HackerOne, the platform for vulnerability coordination and bug bounty, has decided to offer its professional bug bounty service for free to open source projects. The company has developed a special HackerOne Community Edition which is inspired by the culture of collaboration and open source development.
“Our company, product and approach is built-on, inspired by and driven by open source and a culture of collaborative software development. As such, we want to give something back,” HackerOne writes in a blog post.
San Francisco, California-based HackerOne helps security researchers and companies to interact with each other, triage reports and reward for bug bounties. Though it was previously available as a paid service, the latest development has provided free access to open source projects to host bug bounty programmes and improve the existing code.

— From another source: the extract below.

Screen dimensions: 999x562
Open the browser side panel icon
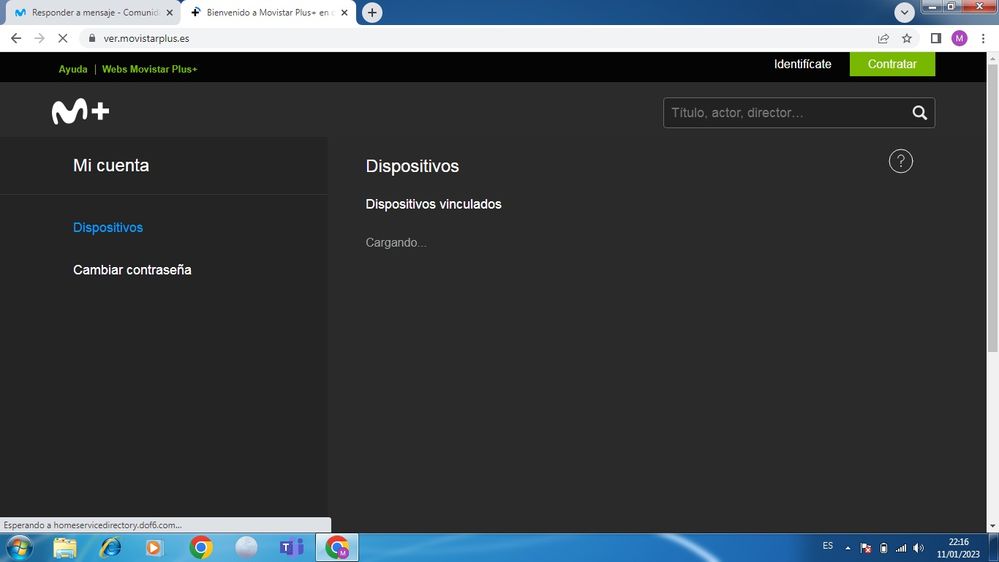coord(935,38)
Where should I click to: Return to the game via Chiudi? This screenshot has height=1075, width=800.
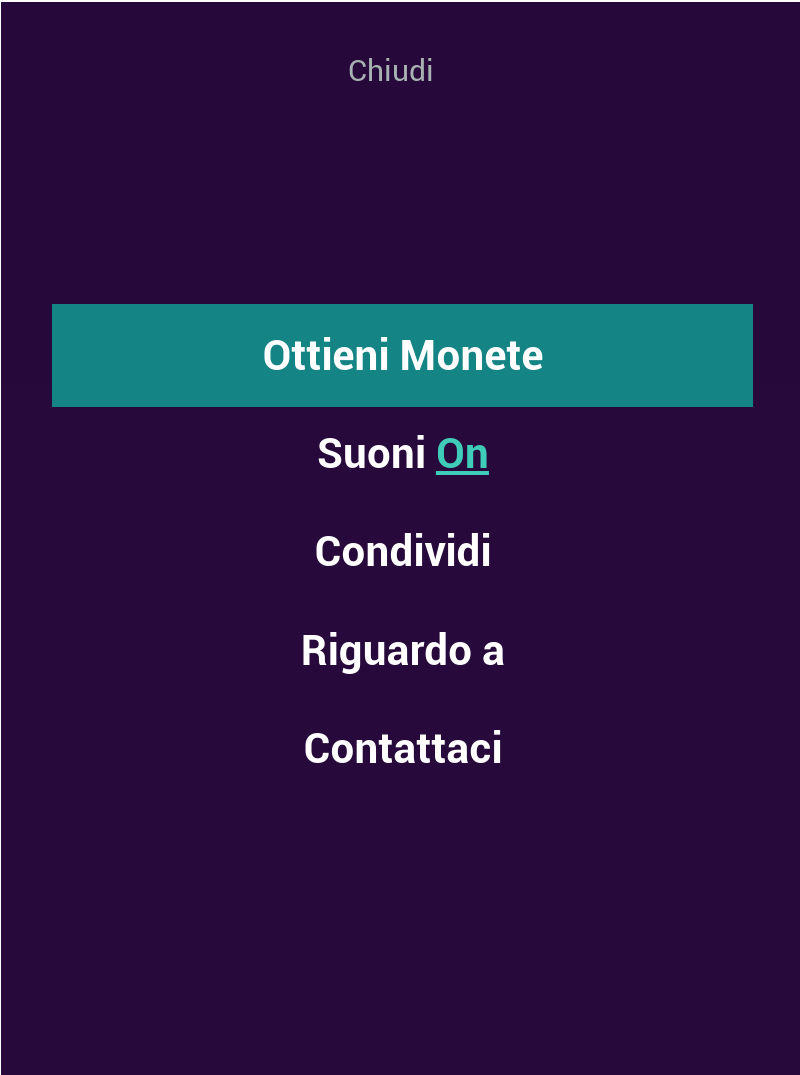(390, 70)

The HackerOne Community Edition includes vulnerability submission, coronation, analytics, duplicate detection and bounty program management. However, it excludes the dedicated customer support which is a part of the professional bug bounty model.
Certain conditions are required to be fulfilled to qualify for the latest development. Firstly, the open source project participating for a bug bounty needs be covered by an OSI license. Secondly, it must be live from at least the last three months and include an SECURITY.md in the root to provide details for submitting vulnerabilities.
You also need to display a link to your HackerOne profile from the primary or secondary navigation of your project’s website. Besides, you need to maintain an initial response to new reports of less than a week.
Reward programme for reporting vulnerabilities
In addition to the latest development, HackerOne has a reward program for vulnerabilities reported in open source software packages like Apache, Perl, PHP, Python, Nginx or OpenSSL.
HackerOne already has nearly 36 open source projects. Projects based on Discourse, Ruby on Rails, Brave, GitLab, Django and Sentry have fixed more than 1,200 vulnerabilities using the bug bounty platform. Furthermore, some of the projects on the HackerOne board are sponsored by Microsoft and Facebook.